February 2, 2005
By TINA A. BROWN, Courant Staff Writer
The tentacles of a huge crack
cocaine ring halted recently in Hartford's North End reached all
the way to Mexico, where the leaders of the ring had arranged to
deliver 50 to 100 kilograms of cocaine per month to local suppliers,
according to government documents unsealed Tuesday in U.S. District
Court.
While federal and city officials were announcing the arrests of
48 of 52 suspects Tuesday afternoon, the effect of the crackdown
was not evident on many Hartford street corners. Dozens of men suspected
of dealing illegal drugs appeared to be doing business as usual.
Hattie Harris and Elaine Hightower, both residents of Vine Street
in Hartford's North End, only had to go to their windows Tuesday
evening to see teenagers, who they suspected of drug dealing, loitering
outside their buildings.
The trouble is as the night grows colder, the teenagers come inside
to sell illegal drugs, the women said.
"I don't see a difference" or a slowdown in drug dealings,
said Harris, since the bulk of the arrests were made in November
and December. "I think it's a great thing what they did. But
you've got many more [alleged dealers] over on Albany Avenue and
Sigourney Street. At least they are making a new beginning. What
about phase two and phase three? I'll be watching to see what they
are doing," Harris said.
The fact that the byproduct of drug dealing is often violence became
clear Tuesday morning when Hightower walked into her front room and
spotted a bullethole in her window. "I looked up there and I
said, `My God. ... The bullet came right through my window.' I stood
there for about a half an hour. I couldn't believe it. It scared
me, but what am I going to do?"
U.S. Attorney Kevin O'Connor said earlier Tuesday federal officials
successfully teamed up with Hartford police, and the Northern Connecticut
Violent Crime Task Force to put a dent in the city's crack cocaine
drug trade. He acknowledged the problem hasn't been solved.
"We are not naïve enough to think that we've stopped the
drugs. ... As long as there is a demand, there will be people who
will supply that demand," O'Connor said.
Nevertheless, O'Connor said, the crackdown, dubbed "Operation
Big Boy," was a huge success.
"We haven't eradicated the drug problem in Connecticut," he
said. "But we've dismantled this particular operation. It is
a significant accomplishment."

▶ **Collected material**:
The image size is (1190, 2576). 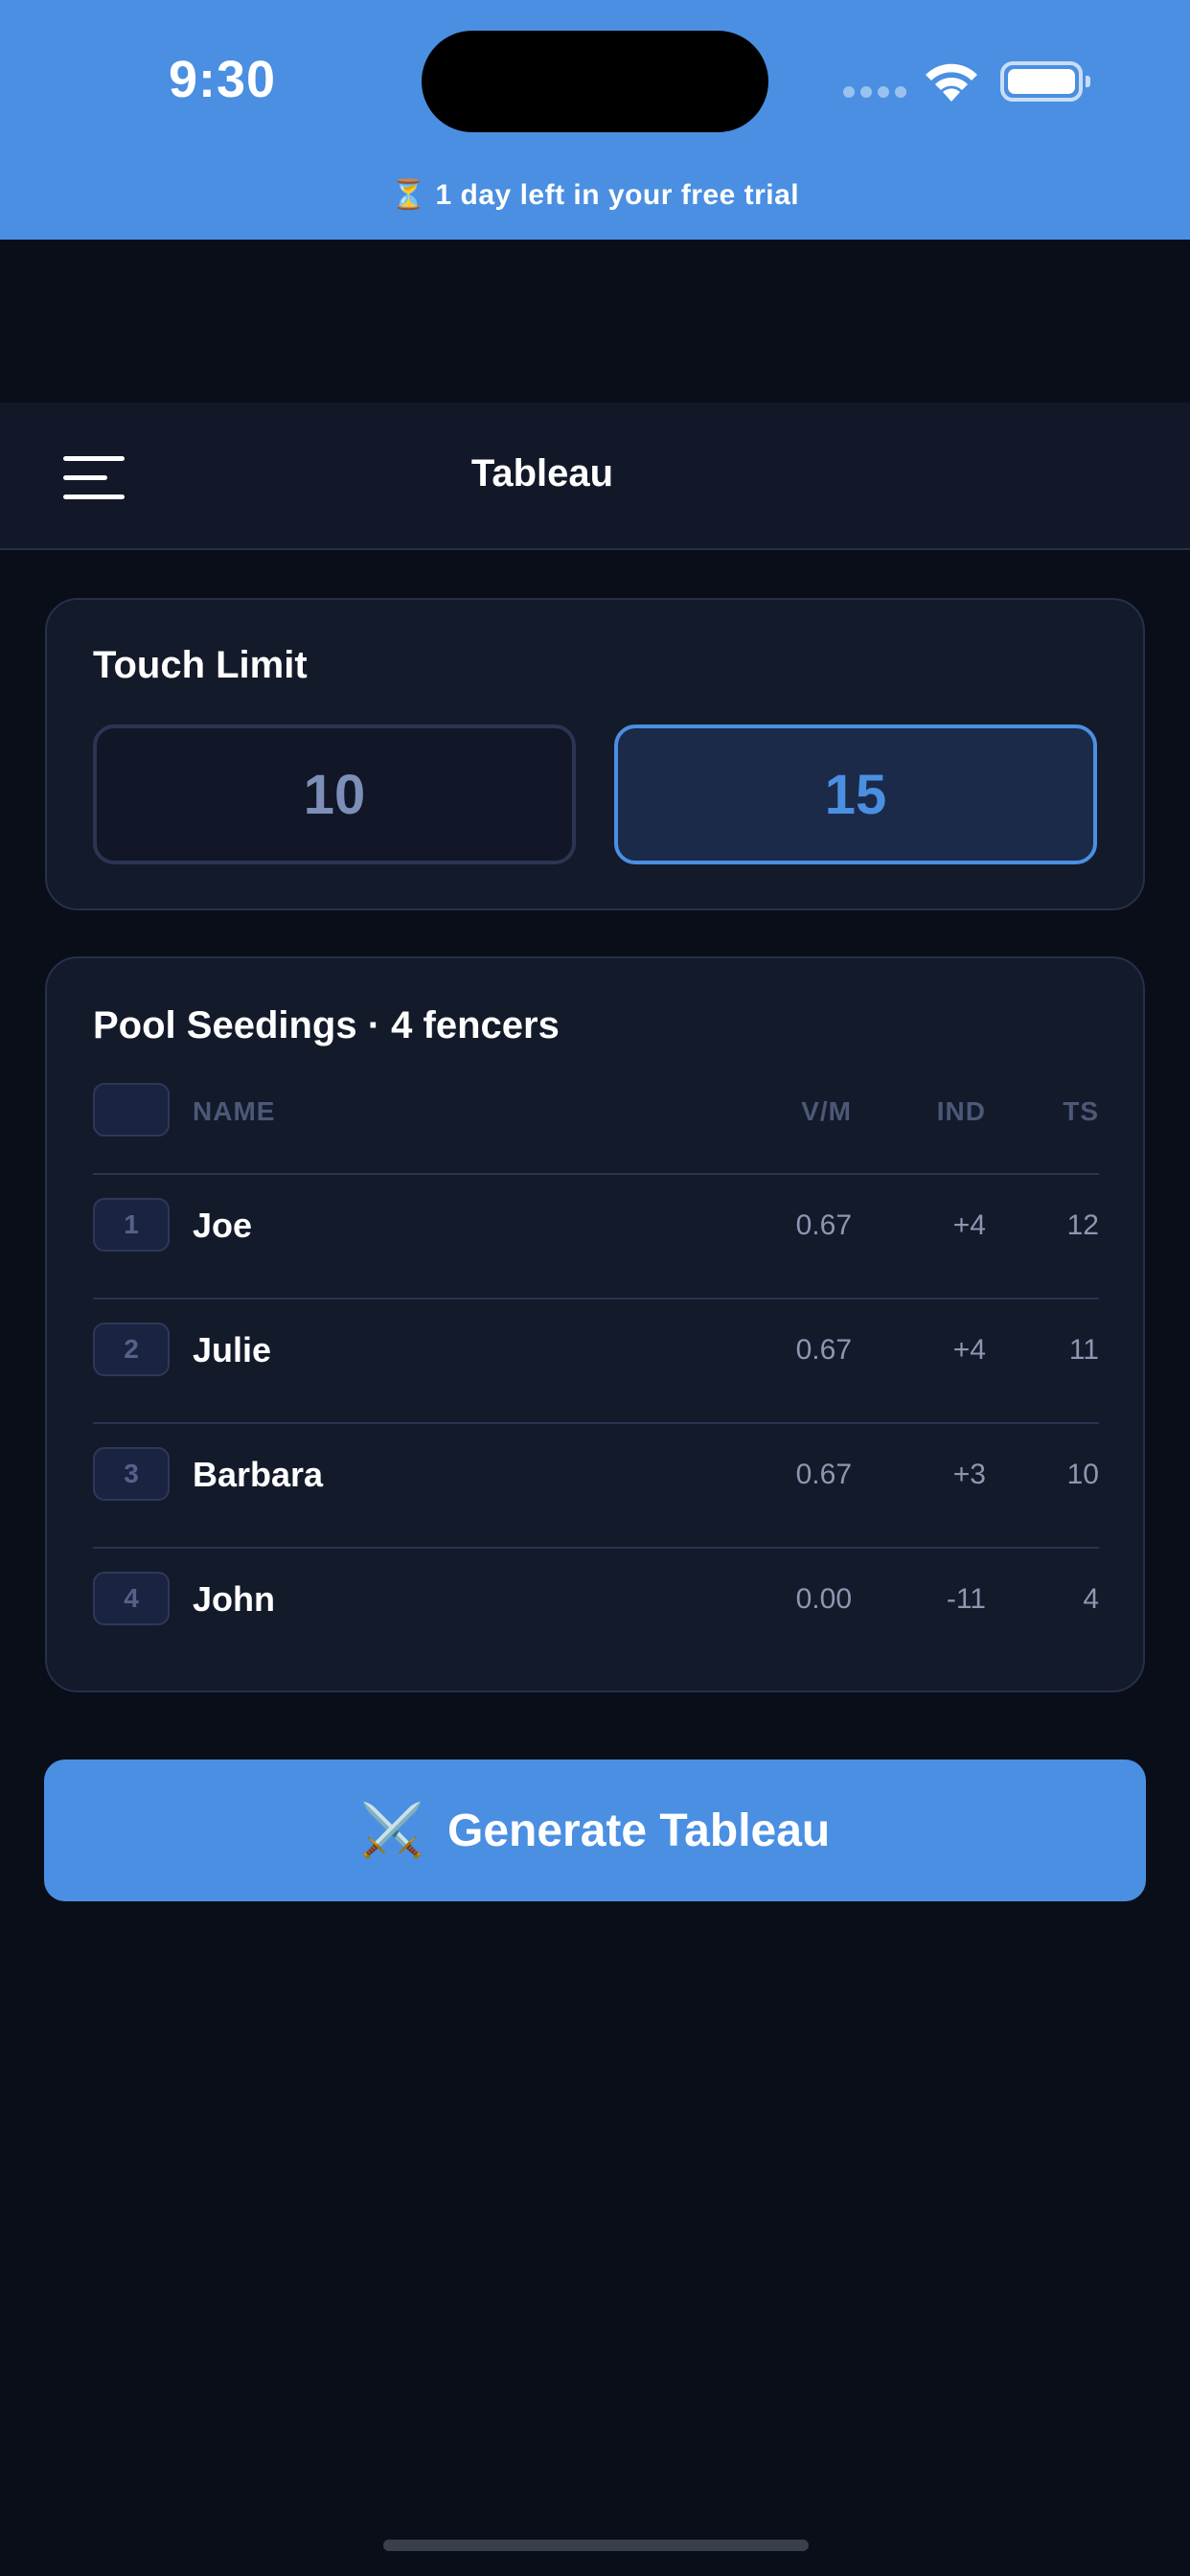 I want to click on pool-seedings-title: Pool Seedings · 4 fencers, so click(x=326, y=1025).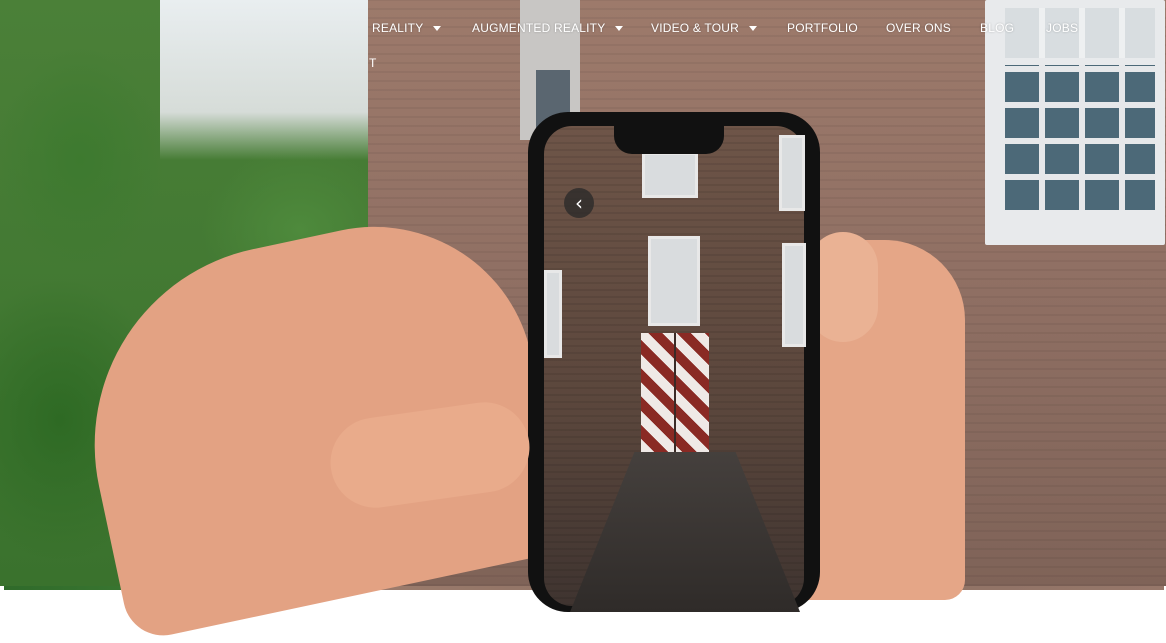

▶ **Your objective**: According to the article about the Hartford crack cocaine ring, how much cocaine per month had the ring's leaders arranged to have delivered to local suppliers?

▶ **Answer space**: 50 to 100 kilograms per month.